= Edward Hart (physician) =

Scottish physician

Edward Watson Hart MBE, FRCP (1911 – 23 May 1986) was a Scottish consultant physician who specialised in pediatrics.

==Education==
Edward Hart was educated at Strathallan School in Perthshire and St John's College, Cambridge, where he was awarded first class honours in the natural sciences Tripos part 1. In 1933 he was awarded an entrance scholarship to the Middlesex Hospital in London; obtaining MRCS LRCP in 1936, graduating MB, BChir (Cantab) 1937; attaining MRCP in 1938.

==Physician==
After qualification, Hart held house physician posts at the Middlesex Hospital and the Hospital for Sick Children, Great Ormond Street in London where he developed his interest in pediatrics.

During World War II Hart served with the Royal Army Medical Corps and was appointed lieutenant on 25 October 1939. He joined the British Army Blood Transfusion Service commanded by Lionel Whitby and served in France, Northern Ireland and India.
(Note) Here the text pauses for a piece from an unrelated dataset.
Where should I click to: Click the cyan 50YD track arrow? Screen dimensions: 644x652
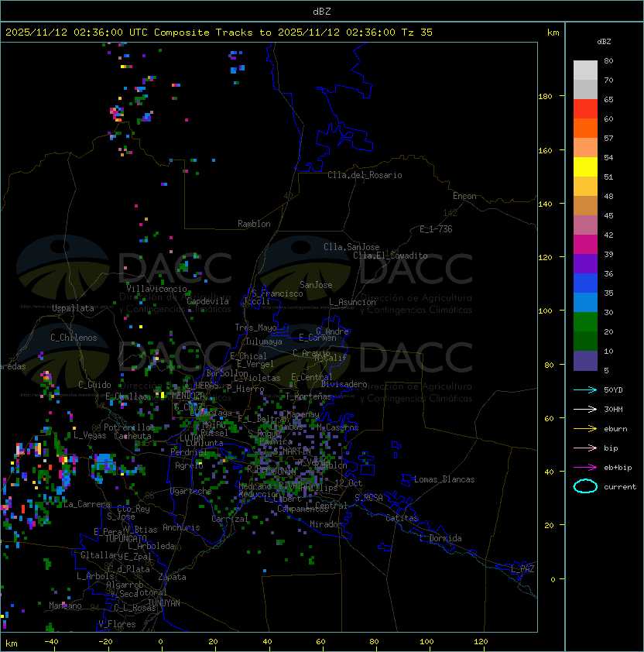585,389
Hart attained the rank of lieutenant colonel and had overall responsibility for the service in India. On 1 January 1945 he was appointed a Member of the Order of the British Empire (MBE) for his service.
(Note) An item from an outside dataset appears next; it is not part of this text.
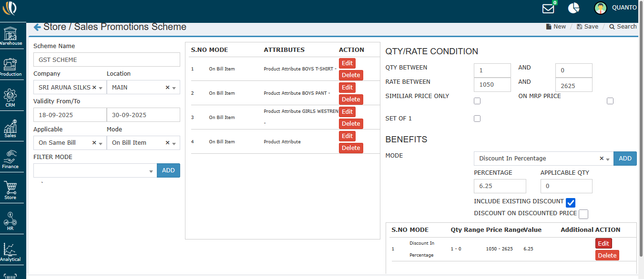Click Search in the top toolbar
Viewport: 644px width, 279px height.
click(x=623, y=27)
In 1947, on his return to civilian life, Hart was appointed physician to the children's department at the Middlesex Hospital, where he worked single-handed for twenty years. He was also appointed paediatrician to Hampstead General Hospital in London. In 1949 Hart was elected a Fellow of the Royal College of Physicians (FRCP).

Hart served as honorary secretary to the British Paediatric Association from 1959 to 1968 and was made an honorary member in 1974.